I changed the hierarchy to make fence_lock the most inner lock,
instead of outer lock. This will simplify things slightly, and
hopefully makes it easier to make fence_lock global at one point
should it be needed.

To make things clearer, I change the order around in ttm_bo_cleanup_refs
and ttm_bo_cleanup_refs_or_queue.

A reservation is taken first, then fence lock is taken and a wait is attempted.

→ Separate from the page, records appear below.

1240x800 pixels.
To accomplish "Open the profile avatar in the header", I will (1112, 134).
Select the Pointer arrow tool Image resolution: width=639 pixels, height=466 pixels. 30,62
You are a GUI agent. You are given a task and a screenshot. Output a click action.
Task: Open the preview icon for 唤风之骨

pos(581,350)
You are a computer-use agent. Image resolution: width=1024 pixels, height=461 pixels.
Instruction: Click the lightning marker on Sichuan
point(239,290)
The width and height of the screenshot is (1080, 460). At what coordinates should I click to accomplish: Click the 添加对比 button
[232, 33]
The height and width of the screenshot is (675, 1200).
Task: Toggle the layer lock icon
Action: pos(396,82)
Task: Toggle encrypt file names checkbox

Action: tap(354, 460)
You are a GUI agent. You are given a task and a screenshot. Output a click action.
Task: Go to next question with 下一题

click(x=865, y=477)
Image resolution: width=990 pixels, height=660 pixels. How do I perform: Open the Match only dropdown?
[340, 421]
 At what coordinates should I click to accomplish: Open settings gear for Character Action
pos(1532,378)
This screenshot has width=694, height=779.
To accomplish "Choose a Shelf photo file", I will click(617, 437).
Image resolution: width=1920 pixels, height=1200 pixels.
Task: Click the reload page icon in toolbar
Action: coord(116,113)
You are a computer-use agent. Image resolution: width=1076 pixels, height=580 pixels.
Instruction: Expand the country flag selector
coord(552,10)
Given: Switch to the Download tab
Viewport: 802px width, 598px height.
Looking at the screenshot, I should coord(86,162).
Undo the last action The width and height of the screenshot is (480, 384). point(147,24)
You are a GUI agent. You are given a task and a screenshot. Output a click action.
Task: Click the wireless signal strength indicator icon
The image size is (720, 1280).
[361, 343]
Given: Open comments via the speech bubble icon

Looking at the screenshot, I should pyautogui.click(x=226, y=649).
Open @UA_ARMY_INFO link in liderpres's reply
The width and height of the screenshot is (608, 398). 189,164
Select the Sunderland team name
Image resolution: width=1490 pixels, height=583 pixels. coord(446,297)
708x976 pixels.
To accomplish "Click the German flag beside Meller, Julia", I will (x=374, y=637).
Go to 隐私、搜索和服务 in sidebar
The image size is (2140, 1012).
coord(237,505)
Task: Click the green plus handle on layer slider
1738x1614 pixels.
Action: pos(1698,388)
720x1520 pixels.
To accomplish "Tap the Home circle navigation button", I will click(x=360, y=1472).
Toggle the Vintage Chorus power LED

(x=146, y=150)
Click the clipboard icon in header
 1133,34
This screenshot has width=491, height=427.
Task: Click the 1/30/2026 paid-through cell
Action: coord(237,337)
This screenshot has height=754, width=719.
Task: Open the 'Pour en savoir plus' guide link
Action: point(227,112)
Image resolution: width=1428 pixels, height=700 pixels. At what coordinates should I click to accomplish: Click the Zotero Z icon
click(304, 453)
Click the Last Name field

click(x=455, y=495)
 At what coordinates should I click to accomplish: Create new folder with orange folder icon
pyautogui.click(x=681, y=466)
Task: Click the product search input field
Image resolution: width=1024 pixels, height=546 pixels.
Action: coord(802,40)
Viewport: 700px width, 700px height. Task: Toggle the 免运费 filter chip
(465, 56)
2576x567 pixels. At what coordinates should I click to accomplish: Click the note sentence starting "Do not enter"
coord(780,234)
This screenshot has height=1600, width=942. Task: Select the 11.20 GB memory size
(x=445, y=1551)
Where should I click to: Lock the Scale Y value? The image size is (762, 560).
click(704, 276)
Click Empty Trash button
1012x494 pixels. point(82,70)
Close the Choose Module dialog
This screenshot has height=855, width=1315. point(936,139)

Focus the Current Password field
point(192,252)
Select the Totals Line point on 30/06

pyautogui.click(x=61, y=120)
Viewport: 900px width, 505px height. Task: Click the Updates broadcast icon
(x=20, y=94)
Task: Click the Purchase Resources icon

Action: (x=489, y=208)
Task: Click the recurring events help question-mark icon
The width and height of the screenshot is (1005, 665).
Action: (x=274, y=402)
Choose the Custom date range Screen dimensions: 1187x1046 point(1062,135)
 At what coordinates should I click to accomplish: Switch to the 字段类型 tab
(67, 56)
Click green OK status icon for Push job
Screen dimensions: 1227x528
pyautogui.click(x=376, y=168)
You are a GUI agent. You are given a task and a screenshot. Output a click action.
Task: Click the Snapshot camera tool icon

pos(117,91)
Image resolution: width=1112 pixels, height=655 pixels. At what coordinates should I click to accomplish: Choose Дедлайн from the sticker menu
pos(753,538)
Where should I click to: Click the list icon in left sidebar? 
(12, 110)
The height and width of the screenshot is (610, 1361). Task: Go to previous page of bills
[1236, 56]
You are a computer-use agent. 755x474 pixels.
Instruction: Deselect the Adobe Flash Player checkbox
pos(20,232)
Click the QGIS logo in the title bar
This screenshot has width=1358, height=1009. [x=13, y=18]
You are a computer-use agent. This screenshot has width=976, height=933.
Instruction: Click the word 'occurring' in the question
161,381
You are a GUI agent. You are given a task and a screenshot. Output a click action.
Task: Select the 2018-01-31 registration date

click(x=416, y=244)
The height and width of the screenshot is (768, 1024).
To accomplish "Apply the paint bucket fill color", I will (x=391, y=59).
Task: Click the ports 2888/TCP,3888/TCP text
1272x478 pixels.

Signed-off-by: Maarten Lankhorst <maarten.lankhorst at canonical.com>

v2:
 - fix conflict with upstream race fix, simplifies ttm_bo_cleanup_refs
v3:
 - change removal of fence_lock to making it a inner lock instead
---
 drivers/gpu/drm/ttm/ttm_bo.c           | 95 ++++++++++++++++------------------
 drivers/gpu/drm/ttm/ttm_execbuf_util.c |  4 +-
 2 files changed, 48 insertions(+), 51 deletions(-)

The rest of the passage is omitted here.